Tip One: Blind greed is not advisable, search calculation is too time-consuming

Tip One: Blind greed is not advisable, search calculation is too time-consuming

Small hi to get the introduction of the maze, think carefully, asked: "Do you have any ideas?" ”

Little Ho thought, the way: "Anyway, there are only two choices at a time, I will choose the way to the room with more lottery tickets bai ~"

Small hi smiled: "You call this blind greed, if I was the creator of the maze, must be in the 2nd floor of the 1th room to put 10 tickets, 2nd Room A not put, and then in the 3rd level of the 3rd room to put 999 tickets, so you have a little petty lost the big head, you say is not?" ”

Little ho startled: "It seems to be true!" Remember not to pound foolish, that ... Since we are all students of computer science, why don't we use a computer to enumerate all the possible paths and find the best one? ”

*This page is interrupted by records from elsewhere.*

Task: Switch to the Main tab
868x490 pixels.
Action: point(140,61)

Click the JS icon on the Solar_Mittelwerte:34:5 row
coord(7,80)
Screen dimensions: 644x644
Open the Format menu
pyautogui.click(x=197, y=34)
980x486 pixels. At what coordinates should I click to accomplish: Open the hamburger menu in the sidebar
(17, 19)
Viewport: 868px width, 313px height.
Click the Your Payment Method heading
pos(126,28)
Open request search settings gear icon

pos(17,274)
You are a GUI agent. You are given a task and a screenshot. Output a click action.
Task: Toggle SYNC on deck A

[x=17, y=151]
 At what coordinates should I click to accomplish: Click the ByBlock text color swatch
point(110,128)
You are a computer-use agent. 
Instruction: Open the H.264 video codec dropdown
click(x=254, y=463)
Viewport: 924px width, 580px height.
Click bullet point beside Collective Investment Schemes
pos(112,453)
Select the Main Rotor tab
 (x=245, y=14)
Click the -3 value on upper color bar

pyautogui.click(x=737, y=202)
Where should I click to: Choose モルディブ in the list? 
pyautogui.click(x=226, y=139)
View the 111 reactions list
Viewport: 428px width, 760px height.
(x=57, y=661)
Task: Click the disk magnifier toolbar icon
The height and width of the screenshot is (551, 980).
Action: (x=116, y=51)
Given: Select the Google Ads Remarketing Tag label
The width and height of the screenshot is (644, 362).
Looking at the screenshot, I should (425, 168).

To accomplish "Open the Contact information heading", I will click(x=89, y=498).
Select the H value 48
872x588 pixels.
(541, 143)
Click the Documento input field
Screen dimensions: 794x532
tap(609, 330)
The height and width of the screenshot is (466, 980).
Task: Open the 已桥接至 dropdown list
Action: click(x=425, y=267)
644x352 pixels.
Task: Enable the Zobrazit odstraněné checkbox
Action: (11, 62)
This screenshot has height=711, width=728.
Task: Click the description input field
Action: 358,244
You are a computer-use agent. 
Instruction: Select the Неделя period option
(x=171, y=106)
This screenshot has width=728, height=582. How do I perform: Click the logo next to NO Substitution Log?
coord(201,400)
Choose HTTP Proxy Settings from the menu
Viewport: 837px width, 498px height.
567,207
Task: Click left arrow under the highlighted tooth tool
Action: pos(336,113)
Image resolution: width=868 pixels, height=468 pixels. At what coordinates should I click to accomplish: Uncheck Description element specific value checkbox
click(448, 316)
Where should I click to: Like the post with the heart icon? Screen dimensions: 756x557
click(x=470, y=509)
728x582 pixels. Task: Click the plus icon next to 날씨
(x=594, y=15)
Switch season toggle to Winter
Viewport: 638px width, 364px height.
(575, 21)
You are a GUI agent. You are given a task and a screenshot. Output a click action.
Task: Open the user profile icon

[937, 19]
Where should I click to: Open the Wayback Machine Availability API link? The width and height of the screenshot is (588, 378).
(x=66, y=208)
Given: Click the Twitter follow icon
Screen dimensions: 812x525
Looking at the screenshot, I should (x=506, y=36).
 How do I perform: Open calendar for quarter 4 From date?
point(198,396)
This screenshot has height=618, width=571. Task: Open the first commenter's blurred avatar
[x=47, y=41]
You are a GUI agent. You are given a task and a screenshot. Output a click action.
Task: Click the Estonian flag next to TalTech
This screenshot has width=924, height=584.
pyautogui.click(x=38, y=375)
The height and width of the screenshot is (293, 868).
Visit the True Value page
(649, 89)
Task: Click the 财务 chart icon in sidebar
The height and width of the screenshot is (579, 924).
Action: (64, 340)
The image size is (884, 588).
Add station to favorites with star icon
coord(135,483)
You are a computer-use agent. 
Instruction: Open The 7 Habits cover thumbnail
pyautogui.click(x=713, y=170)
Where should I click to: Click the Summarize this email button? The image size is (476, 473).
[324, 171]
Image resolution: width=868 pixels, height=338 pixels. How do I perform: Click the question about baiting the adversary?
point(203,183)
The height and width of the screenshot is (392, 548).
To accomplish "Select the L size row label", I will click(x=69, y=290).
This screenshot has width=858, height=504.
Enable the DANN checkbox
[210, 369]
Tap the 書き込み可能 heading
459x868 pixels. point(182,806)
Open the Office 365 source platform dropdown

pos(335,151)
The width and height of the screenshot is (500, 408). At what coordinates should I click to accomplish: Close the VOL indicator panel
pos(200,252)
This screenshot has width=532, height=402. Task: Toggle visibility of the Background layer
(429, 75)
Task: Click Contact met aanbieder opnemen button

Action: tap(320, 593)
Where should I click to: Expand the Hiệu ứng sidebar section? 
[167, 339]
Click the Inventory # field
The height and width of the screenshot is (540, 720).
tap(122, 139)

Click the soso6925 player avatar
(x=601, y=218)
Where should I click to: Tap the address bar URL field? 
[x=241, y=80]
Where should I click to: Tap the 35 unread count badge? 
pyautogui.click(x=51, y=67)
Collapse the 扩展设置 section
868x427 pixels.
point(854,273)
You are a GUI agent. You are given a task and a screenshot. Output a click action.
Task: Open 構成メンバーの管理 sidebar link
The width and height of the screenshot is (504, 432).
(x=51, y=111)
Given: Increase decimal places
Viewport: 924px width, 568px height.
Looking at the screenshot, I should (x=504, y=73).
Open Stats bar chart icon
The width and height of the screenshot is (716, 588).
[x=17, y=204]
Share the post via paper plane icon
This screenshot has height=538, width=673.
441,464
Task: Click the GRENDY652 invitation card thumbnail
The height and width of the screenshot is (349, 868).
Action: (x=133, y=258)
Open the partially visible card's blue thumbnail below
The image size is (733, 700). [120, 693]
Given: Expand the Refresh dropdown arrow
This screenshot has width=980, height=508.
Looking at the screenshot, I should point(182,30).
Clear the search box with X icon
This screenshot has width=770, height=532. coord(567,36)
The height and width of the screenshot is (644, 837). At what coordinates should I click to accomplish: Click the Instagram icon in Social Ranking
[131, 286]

Little hi nodded: "It is natural to use a computer to solve the problem, but you have to calculate how many of the total number of possible paths, estimate the running time, so as to determine whether it can be completed before the end of the Maze Festival is not ~"

"I come to calculate, starting from the starting point, every time I have two options, and I have to do n-1 times choice, that is, 2 of the n-1, and n maximum may be 200, that is, there is 2^199 path ... Even if I only use one operation per path to figure out the total number of lottery tickets, I'm sure I won't be able to figure it out before I graduate. Qaq "Little Ho came to a very sad conclusion.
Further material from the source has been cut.